Il desiderio è stato realizzato in Svizzera da Algordanza, azienda specializzata nella creazione dei cosiddetti Diamanti della Memoria. Il carbonio estratto dalle ceneri viene purificato, trasformato in grafite e sottoposto a pressioni e temperature elevatissime, fino a diventare una pietra autentica, le cui sfumature blu dipendono dal boro presente nel corpo umano. La vicenda è stata raccontata dall’Ansa.

Di fronte a una scelta simile, la reazione più immediata è spesso quella di stabilire se sia giusta oppure sbagliata, rispettosa oppure eccessiva. Ma il compito di una death educator non è distribuire approvazioni. È provare a comprendere che cosa una scelta racconti del tempo in cui viviamo. Per secoli abbiamo affidato i morti a luoghi riconoscibili: una tomba, una cappella, un cimitero. Sapevamo dove trovarli e, andando a visitarli, accettavamo anche la distanza che la morte aveva introdotto. Oggi quella geografia sta cambiando. Le ceneri possono essere disperse, custodite in casa, trasformate. Il morto non è più necessariamente “là”, in uno spazio separato dalla vita quotidiana. Può diventare qualcosa da tenere vicino, da portare con sé, persino da tramandare.

Il diamante non parla soltanto del desiderio di rendere eterno ciò che è destinato a scomparire. Dice qualcosa di più sottile: abbiamo cominciato a trasformare la materia del corpo in linguaggio. Non conserviamo semplicemente un resto, gli chiediamo di raccontare ancora chi siamo stati, ciò in cui abbiamo creduto, il modo in cui desideriamo essere ricordati.

In questo senso, la decisione di don Casali non sembra una fuga dalla morte. Al contrario, nasce dall’averla pensata in anticipo e dall’averle dato una forma coerente con la propria biografia spirituale. Quel diamante non vuole sostituire la persona né negarne la fine. È la conclusione materiale di una metafora che ha attraversato la sua vita: ricevere una luce e rifletterla.

Stiamo entrando in un’epoca nella quale anche il destino del corpo diventa parte del racconto individuale. Non ereditiamo più soltanto rituali: sempre più spesso li scegliamo, li modifichiamo, ne inventiamo di nuovi. È un cambiamento che può disorientare, perché mette in discussione ciò che consideravamo immutabile.
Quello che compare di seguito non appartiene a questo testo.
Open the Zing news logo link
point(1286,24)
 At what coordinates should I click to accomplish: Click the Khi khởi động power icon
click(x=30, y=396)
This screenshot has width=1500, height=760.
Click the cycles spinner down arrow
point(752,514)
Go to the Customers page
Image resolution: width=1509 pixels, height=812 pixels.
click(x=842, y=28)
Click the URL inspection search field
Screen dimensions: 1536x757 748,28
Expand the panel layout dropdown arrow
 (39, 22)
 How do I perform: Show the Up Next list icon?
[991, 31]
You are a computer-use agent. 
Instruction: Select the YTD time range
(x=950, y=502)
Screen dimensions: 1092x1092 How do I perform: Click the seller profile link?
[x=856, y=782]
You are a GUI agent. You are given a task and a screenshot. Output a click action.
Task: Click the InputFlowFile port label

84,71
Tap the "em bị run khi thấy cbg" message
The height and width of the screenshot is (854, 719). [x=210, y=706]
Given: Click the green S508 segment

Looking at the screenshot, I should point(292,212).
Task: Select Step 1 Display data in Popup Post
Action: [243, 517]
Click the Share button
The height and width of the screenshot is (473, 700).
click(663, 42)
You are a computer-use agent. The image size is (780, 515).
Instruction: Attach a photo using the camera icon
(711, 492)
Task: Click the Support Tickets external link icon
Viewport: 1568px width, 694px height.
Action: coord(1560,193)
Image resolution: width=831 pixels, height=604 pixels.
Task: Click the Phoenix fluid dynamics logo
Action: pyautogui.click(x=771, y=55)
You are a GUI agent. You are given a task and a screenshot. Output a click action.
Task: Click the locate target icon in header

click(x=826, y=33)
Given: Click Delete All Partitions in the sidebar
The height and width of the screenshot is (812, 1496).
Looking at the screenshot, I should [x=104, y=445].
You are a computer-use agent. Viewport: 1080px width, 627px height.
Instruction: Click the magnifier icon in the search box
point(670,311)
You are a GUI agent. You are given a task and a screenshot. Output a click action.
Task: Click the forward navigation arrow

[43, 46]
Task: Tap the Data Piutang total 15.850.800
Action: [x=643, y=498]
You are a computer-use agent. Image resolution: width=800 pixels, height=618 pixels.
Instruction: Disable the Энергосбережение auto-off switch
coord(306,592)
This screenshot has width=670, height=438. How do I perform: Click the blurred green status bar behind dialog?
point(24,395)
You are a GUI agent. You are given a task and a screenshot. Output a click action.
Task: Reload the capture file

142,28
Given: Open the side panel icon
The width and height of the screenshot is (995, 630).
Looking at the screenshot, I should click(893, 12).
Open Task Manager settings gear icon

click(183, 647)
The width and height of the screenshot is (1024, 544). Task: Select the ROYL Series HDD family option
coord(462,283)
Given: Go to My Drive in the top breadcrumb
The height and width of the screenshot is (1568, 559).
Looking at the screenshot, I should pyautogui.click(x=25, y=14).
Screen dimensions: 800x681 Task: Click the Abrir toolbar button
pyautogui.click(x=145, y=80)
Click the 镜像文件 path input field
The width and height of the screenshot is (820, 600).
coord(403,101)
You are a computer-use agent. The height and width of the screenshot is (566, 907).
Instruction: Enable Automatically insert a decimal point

Ma i riti funebri non sono mai stati immobili: si trasformano insieme al nostro modo di concepire il corpo, custodire la memoria, vivere i legami, esprimere la devozione e riconoscere le nostre appartenenze. Forse la domanda più interessante, allora, non è se sia opportuno diventare un diamante. È un’altra; quale forma desideriamo dare alla relazione quando il corpo della persona amata non c’è più?

Perché ogni epoca costruisce i propri modi di restare e la nostra, mentre sembra voler cancellare la morte, sta forse cercando nuove parole – e nuove materie – per continuare a parlarle.